> **Exercise**: For this task, every record below must be reproduced exactly.

> **Records for the exercise**:
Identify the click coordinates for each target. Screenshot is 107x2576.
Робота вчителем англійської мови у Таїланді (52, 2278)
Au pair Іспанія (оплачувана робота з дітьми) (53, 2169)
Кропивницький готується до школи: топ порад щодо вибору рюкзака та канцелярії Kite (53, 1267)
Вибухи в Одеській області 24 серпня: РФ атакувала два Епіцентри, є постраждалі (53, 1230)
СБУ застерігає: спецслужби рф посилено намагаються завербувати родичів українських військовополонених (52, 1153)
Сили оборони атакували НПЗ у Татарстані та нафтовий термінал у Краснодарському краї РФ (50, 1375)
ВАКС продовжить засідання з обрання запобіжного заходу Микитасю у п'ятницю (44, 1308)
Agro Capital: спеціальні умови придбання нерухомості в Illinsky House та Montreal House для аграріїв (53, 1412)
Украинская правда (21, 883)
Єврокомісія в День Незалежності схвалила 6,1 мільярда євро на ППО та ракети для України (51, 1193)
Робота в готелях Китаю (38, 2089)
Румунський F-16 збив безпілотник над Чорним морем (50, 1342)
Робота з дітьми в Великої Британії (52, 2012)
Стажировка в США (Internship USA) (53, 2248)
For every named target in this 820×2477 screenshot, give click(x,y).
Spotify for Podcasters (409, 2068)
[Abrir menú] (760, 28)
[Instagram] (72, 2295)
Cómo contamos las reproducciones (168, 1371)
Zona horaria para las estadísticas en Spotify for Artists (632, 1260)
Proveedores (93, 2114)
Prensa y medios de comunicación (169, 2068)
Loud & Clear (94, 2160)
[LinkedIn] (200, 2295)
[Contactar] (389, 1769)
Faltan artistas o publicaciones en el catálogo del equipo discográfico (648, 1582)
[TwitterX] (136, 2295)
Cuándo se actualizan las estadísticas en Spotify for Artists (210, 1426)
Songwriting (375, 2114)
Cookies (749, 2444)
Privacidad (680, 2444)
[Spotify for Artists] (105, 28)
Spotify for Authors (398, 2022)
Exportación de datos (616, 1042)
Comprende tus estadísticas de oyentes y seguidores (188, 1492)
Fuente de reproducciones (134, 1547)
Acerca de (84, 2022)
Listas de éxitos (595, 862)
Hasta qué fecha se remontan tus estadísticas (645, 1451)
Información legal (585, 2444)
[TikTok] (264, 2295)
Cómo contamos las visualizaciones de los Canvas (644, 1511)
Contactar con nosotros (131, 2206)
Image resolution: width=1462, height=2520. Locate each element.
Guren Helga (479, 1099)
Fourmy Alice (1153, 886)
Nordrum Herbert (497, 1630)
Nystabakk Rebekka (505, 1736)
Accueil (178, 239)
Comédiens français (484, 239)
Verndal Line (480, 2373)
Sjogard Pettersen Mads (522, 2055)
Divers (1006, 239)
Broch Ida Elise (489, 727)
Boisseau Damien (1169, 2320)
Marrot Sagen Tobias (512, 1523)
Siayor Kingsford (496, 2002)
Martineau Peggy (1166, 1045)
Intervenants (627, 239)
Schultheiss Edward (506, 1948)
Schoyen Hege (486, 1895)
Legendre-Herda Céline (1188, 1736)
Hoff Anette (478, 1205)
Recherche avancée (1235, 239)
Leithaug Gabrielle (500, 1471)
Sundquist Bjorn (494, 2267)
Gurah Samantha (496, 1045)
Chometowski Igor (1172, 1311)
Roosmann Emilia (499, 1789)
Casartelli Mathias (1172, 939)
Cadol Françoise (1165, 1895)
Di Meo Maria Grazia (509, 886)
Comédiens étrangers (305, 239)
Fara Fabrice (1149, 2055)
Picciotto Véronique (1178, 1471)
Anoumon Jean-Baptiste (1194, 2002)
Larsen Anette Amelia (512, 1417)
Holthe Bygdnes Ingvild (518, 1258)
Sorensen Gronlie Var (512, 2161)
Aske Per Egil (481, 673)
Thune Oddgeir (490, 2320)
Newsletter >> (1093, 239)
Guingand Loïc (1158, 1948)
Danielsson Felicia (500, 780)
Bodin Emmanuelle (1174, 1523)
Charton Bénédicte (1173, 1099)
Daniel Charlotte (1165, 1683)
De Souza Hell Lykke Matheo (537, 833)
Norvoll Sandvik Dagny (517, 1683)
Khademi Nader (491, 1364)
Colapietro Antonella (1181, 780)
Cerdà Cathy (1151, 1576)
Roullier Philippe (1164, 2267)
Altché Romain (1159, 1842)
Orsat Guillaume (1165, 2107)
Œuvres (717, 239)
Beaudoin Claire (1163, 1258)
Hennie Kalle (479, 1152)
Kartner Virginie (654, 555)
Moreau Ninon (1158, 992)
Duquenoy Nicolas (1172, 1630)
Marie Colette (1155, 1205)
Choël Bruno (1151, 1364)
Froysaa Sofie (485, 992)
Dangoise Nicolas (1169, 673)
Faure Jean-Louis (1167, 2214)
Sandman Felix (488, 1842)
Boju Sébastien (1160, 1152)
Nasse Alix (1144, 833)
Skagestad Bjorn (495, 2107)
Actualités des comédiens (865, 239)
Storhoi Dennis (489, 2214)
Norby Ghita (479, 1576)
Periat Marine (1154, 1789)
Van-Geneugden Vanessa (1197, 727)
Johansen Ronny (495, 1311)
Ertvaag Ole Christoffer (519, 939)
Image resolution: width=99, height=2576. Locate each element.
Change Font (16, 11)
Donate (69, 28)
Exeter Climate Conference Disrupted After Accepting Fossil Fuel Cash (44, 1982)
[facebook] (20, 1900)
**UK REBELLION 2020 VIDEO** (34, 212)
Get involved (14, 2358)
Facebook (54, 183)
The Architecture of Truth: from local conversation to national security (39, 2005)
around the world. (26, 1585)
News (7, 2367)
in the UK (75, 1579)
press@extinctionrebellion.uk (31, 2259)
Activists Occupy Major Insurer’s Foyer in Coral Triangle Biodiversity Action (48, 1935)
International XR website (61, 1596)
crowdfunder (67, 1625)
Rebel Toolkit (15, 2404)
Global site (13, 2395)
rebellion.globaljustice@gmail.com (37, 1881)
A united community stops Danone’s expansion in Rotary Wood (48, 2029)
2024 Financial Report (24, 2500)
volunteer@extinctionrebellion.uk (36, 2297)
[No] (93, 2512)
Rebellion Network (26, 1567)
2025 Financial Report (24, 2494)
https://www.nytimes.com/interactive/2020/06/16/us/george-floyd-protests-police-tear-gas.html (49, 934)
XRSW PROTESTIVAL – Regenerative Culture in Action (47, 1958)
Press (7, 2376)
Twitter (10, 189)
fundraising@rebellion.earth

> **Output for this task**:
Identify the click coordinates for each target. Screenshot is 107x2576.
Робота вчителем англійської мови у Таїланді (52, 2278)
Au pair Іспанія (оплачувана робота з дітьми) (53, 2169)
Кропивницький готується до школи: топ порад щодо вибору рюкзака та канцелярії Kite (53, 1267)
Вибухи в Одеській області 24 серпня: РФ атакувала два Епіцентри, є постраждалі (53, 1230)
СБУ застерігає: спецслужби рф посилено намагаються завербувати родичів українських військовополонених (52, 1153)
Сили оборони атакували НПЗ у Татарстані та нафтовий термінал у Краснодарському краї РФ (50, 1375)
ВАКС продовжить засідання з обрання запобіжного заходу Микитасю у п'ятницю (44, 1308)
Agro Capital: спеціальні умови придбання нерухомості в Illinsky House та Montreal House для аграріїв (53, 1412)
Украинская правда (21, 883)
Єврокомісія в День Незалежності схвалила 6,1 мільярда євро на ППО та ракети для України (51, 1193)
Робота в готелях Китаю (38, 2089)
Румунський F-16 збив безпілотник над Чорним морем (50, 1342)
Робота з дітьми в Великої Британії (52, 2012)
Стажировка в США (Internship USA) (53, 2248)
For every named target in this 820×2477 screenshot, give click(x,y).
Spotify for Podcasters (409, 2068)
[Abrir menú] (760, 28)
[Instagram] (72, 2295)
Cómo contamos las reproducciones (168, 1371)
Zona horaria para las estadísticas en Spotify for Artists (632, 1260)
Proveedores (93, 2114)
Prensa y medios de comunicación (169, 2068)
Loud & Clear (94, 2160)
[LinkedIn] (200, 2295)
[Contactar] (389, 1769)
Faltan artistas o publicaciones en el catálogo del equipo discográfico (648, 1582)
[TwitterX] (136, 2295)
Cuándo se actualizan las estadísticas en Spotify for Artists (210, 1426)
Songwriting (375, 2114)
Cookies (749, 2444)
Privacidad (680, 2444)
[Spotify for Artists] (105, 28)
Spotify for Authors (398, 2022)
Exportación de datos (616, 1042)
Comprende tus estadísticas de oyentes y seguidores (188, 1492)
Fuente de reproducciones (134, 1547)
Acerca de (84, 2022)
Listas de éxitos (595, 862)
Hasta qué fecha se remontan tus estadísticas (645, 1451)
Información legal (585, 2444)
[TikTok] (264, 2295)
Cómo contamos las visualizaciones de los Canvas (644, 1511)
Contactar con nosotros (131, 2206)
Image resolution: width=1462, height=2520. Locate each element.
Guren Helga (479, 1099)
Fourmy Alice (1153, 886)
Nordrum Herbert (497, 1630)
Nystabakk Rebekka (505, 1736)
Accueil (178, 239)
Comédiens français (484, 239)
Verndal Line (480, 2373)
Sjogard Pettersen Mads (522, 2055)
Divers (1006, 239)
Broch Ida Elise (489, 727)
Boisseau Damien (1169, 2320)
Marrot Sagen Tobias (512, 1523)
Siayor Kingsford (496, 2002)
Martineau Peggy (1166, 1045)
Intervenants (627, 239)
Schultheiss Edward (506, 1948)
Schoyen Hege (486, 1895)
Legendre-Herda Céline (1188, 1736)
Hoff Anette (478, 1205)
Recherche avancée (1235, 239)
Leithaug Gabrielle (500, 1471)
Sundquist Bjorn (494, 2267)
Gurah Samantha (496, 1045)
Chometowski Igor (1172, 1311)
Roosmann Emilia (499, 1789)
Casartelli Mathias (1172, 939)
Cadol Françoise (1165, 1895)
Di Meo Maria Grazia (509, 886)
Comédiens étrangers (305, 239)
Fara Fabrice (1149, 2055)
Picciotto Véronique (1178, 1471)
Anoumon Jean-Baptiste (1194, 2002)
Larsen Anette Amelia (512, 1417)
Holthe Bygdnes Ingvild (518, 1258)
Sorensen Gronlie Var (512, 2161)
Aske Per Egil (481, 673)
Thune Oddgeir (490, 2320)
Newsletter >> (1093, 239)
Guingand Loïc (1158, 1948)
Danielsson Felicia (500, 780)
Bodin Emmanuelle (1174, 1523)
Charton Bénédicte (1173, 1099)
Daniel Charlotte (1165, 1683)
De Souza Hell Lykke Matheo (537, 833)
Norvoll Sandvik Dagny (517, 1683)
Khademi Nader (491, 1364)
Colapietro Antonella (1181, 780)
Cerdà Cathy (1151, 1576)
Roullier Philippe (1164, 2267)
Altché Romain (1159, 1842)
Orsat Guillaume (1165, 2107)
Œuvres (717, 239)
Beaudoin Claire (1163, 1258)
Hennie Kalle (479, 1152)
Kartner Virginie (654, 555)
Moreau Ninon (1158, 992)
Duquenoy Nicolas (1172, 1630)
Marie Colette (1155, 1205)
Choël Bruno (1151, 1364)
Froysaa Sofie (485, 992)
Dangoise Nicolas (1169, 673)
Faure Jean-Louis (1167, 2214)
Sandman Felix (488, 1842)
Boju Sébastien (1160, 1152)
Nasse Alix (1144, 833)
Skagestad Bjorn (495, 2107)
Actualités des comédiens (865, 239)
Storhoi Dennis (489, 2214)
Norby Ghita (479, 1576)
Periat Marine (1154, 1789)
Van-Geneugden Vanessa (1197, 727)
Johansen Ronny (495, 1311)
Ertvaag Ole Christoffer (519, 939)
Image resolution: width=99, height=2576. Locate each element.
Change Font (16, 11)
Donate (69, 28)
Exeter Climate Conference Disrupted After Accepting Fossil Fuel Cash (44, 1982)
[facebook] (20, 1900)
**UK REBELLION 2020 VIDEO** (34, 212)
Get involved (14, 2358)
Facebook (54, 183)
The Architecture of Truth: from local conversation to national security (39, 2005)
around the world. (26, 1585)
News (7, 2367)
in the UK (75, 1579)
press@extinctionrebellion.uk (31, 2259)
Activists Occupy Major Insurer’s Foyer in Coral Triangle Biodiversity Action (48, 1935)
International XR website (61, 1596)
crowdfunder (67, 1625)
Rebel Toolkit (15, 2404)
Global site (13, 2395)
rebellion.globaljustice@gmail.com (37, 1881)
A united community stops Danone’s expansion in Rotary Wood (48, 2029)
2024 Financial Report (24, 2500)
volunteer@extinctionrebellion.uk (36, 2297)
[No] (93, 2512)
Rebellion Network (26, 1567)
2025 Financial Report (24, 2494)
https://www.nytimes.com/interactive/2020/06/16/us/george-floyd-protests-police-tear-gas.html (49, 934)
XRSW PROTESTIVAL – Regenerative Culture in Action (47, 1958)
Press (7, 2376)
Twitter (10, 189)
fundraising@rebellion.earth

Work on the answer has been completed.